Richmond Theological Institute (RTI) was a higher education institution active from 1867 until 1899 in Richmond, Virginia, serving African American and former slaves after the American Civil War. Formerly known as Richmond Theological Seminary, Richmond Institute, and Colver Institute.

== History ==
It had its beginnings in November 1865 when the American Baptist Home Mission Society (ABHMS) sponsored Joseph Getchell Binney (formerly of Columbian College in Washington, D.C., and later of Karen Theological Seminary in Rangoon, Burma) for a short-lived class in Richmond, Virginia for theological training of African-Americans. Around the same time, the National Theological Institute of Washington, D.C. was forming schools for ministerial training of freedmen in Washington and Augusta, Georgia.

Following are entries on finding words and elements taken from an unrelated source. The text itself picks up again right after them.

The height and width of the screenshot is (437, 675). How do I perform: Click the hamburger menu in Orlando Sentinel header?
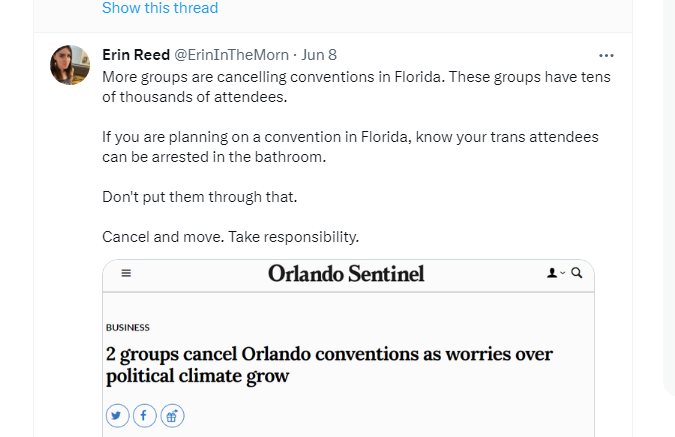[x=126, y=272]
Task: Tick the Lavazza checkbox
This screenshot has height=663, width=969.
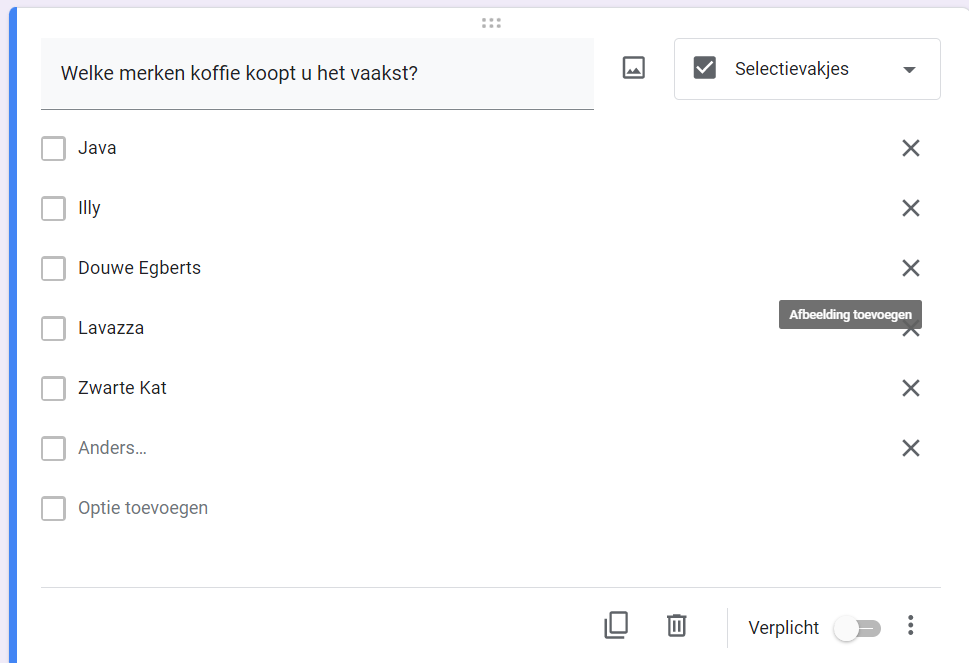Action: click(x=53, y=328)
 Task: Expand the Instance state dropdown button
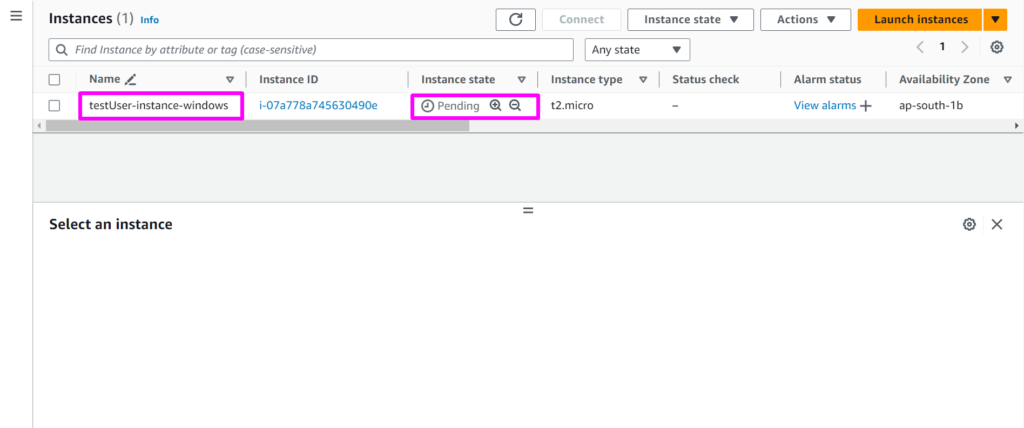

They sponsored Nathaniel Colver to form a school in Richmond, Virginia, which commenced in Lumpkin's Jail, formerly a slave trading facility, in late 1867. Robert Ryland was hired as an instructor the first year. Both Dr. Colver and Dr. Ryland resigned after one year, and in 1868, Charles Henry Corey was transferred from the Augusta Institute (which was later to become Morehouse College) and commenced classes in October. At the recommendation of Dr. Ryland, a female instructor was hired at half the pay he had received. The school took the name Colver Institute in 1869.

In 1876 the school was incorporated as the Richmond Institute, only to be reincorporated as the Richmond Theological Seminary in 1886 after it became the central college for advanced theological training of Black Baptist ministers in the South.

In 1870, the National Theological Institute was absorbed by the ABHMS, which carried on its work in Augusta and Richmond, and merged operations in Washington into its Wayland Seminary. Charles Corey headed the RTS for 30 years. In 1899, Corey was instrumental in the merging of the Richmond Theological Seminary with the Wayland Seminary in order to form Virginia Union University.

In 1895, Charles Corey wrote a history of the school. The L. Douglas Wilder Library and Learning Resource Center holds the records of the Richmond Theological Seminary.

Notable alumni include Charles B. W. Gordon Sr.